Y en los días que duró el traslado, Mahlke no pudo resistir la tentación de llevar colgando de la acreditada cordonera alrededor del cuello la manivela del aparato. Por lo demás, parece que el gramófono y los discos soportaron bien el viaje a través de la proa y del mamparo hasta el centro del barco y luego hasta la cabina de radio, porque la misma tarde en que había terminado el transporte por etapas, Mahlke nos sorprendió con una música de resonancia cavernosa, que parecía venir tan pronto de aquí como de allá, pero siempre del interior del bote.


Era como para aflojar los remaches y el revestimiento. Aunque en el puente aún daba el sol, a punto de meterse, Ia cosa nos puso la carne de gallina. Nos soltamos a gritar: "¡Para! ¡No! ¡Sigue! ¡Pon otro!" y alcanzamos a escuchar una célebre Ave María, más larga y pegajosa que el chicle, que alisó el mar picado.


Era obvio que no podía prescindir de la Virgen. Y luego, arias, oberturas -¿dije ya que a Mahlke le gustaba la música seria?-; en todo caso, de dentro para fuera, nos fue brindando algo excitante de la Tosca, algo fabuloso de Humperdinck, y un fragmento de sinfonía con aquel dadada daaa que ya conocíamos de los conciertos populares.


Schilling y Kupka gritaban que pusiera algo más animado, pero de eso sí no tenía. Y sólo cuando puso allá abajo a Zarah consiguió el mayor efecto. En efecto, su voz subacuática nos tumbó de bruces sobre la herrumbre y los excrementos abollados de las gaviotas. Ya no recuerdo lo que cantó. Era siempre el mismo estilo.


Pero cantó también algo de una ópera que ya conocíamos de la película Patria querida. Cantaba: "Ay la he perdido"; bramaba: "El viento me ha cantado una canción"; profetizaba: "Sé que un día se hará el milagro". Sabía resonar como un órgano y conjurar elementos, pero cultivaba también toda clase imaginable de musas tiernas. Y Winter tragaba saliva y podía apenas contener el llanto, aunque también a los otros nos escocían los párpados.


Y, además, las gaviotas. Locas de por sí, se comportaban -ahora que Zarah daba vueltas allá abajo en el disco- como totalmente endemoniadas.

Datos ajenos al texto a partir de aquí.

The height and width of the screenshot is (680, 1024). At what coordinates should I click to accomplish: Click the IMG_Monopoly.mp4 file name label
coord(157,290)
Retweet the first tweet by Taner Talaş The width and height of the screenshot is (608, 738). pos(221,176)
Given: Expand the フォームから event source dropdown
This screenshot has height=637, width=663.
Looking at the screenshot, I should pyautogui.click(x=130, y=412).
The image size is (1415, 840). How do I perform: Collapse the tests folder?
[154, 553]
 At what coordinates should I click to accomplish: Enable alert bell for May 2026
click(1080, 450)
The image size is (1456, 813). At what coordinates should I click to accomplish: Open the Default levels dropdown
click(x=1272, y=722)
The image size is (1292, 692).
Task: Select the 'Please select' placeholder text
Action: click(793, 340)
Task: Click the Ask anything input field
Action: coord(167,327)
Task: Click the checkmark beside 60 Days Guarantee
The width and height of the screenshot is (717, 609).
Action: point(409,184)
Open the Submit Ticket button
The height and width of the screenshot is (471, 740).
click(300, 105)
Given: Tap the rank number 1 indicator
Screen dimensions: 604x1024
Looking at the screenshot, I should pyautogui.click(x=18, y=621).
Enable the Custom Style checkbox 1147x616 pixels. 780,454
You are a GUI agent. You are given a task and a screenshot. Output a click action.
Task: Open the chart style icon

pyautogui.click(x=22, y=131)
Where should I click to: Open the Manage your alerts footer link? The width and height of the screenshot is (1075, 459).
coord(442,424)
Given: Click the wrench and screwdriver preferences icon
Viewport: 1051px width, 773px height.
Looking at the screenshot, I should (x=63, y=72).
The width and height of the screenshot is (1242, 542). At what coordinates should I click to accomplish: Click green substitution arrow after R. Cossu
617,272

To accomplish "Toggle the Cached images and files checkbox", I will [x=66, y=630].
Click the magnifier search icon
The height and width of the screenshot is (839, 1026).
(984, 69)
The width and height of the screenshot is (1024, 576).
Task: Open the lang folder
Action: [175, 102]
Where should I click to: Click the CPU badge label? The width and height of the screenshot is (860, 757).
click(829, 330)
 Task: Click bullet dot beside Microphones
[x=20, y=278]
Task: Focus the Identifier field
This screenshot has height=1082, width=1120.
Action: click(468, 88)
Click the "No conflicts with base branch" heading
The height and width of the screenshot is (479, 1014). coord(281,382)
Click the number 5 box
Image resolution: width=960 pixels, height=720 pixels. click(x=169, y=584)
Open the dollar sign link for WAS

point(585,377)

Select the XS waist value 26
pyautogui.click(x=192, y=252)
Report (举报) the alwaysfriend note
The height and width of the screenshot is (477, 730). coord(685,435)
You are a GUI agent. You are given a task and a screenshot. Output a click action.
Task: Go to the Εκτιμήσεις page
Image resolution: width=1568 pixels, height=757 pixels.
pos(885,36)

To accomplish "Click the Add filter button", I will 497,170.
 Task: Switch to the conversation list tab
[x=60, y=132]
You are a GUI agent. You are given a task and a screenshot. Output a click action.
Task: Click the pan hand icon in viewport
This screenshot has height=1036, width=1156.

Lanzaban sus chillidos penetrantes, emanados probablemente de las almas de tenores muertos, sobre el bajo retumbante, profundo como un calabozo, imitable pero hasta el presente inimitado, de una estrella de cine dotada de una voz que movía a lágrimas y que en aquellos años de guerra gozaba, en la retaguardia y en el frente, de enorme popularidad.


Mahlke nos ofreció este concierto varias veces, hasta que los discos acabaron gastándose y no salían de la caja más que unas gárgaras y un rascar atormentados. Hasta el presente, nunca me ha proporcionado la música un placer mayor que aquél, y eso que apenas me pierdo un solo concierto en la Sala Robert Schumann y que así que dispongo de fondos me compro toda clase de discos long-play, desde Monteverdi hasta Bártok. Silenciosos e insaciables, estábamos todos en montón arriba del gramófono, al que llamábamos el "ventrílocuo".


Ya no se nos ocurrían más alabanzas. Sin duda, admirábamos a Mahlke; pero luego, de repente, en medio de todo aquel fragor, nuestra admiración se trocaba en su contrario, y lo encontrábamos repulsivo al grado de no atrevernos a mirarlo. Entonces, mientras un barco cargado hasta los topes iba entrando pesadamente en el puerto, lo compadecíamos moderadamente. Pero por otra parte también le temíamos, porque era un déspota. Y yo me avergonzaba de que me vieran en la calle con él. Y me sentía orgulloso cuando la hermana de Hotten Sonntag o la pequeña Pokriefke me encontraban a tu lado frente al cine o en el Heeresanger.


Porque tú eras nuestro tema constante: "¿Qué estará haciendo ahora? Me juego lo que quieras a que ya vuelve a tener dolores de garganta, Te apuesto cualquier cosa a que acabará algún día por ahorcarse, o por ser algo muy grande, o por inventar algo fantástico".. Y Schilling le decía a Hotten Sonntag: "Tú dime honradamente, si tu hermana fuera con Mahlke, al cine y lo demás, honradamente, ¿qué harías?"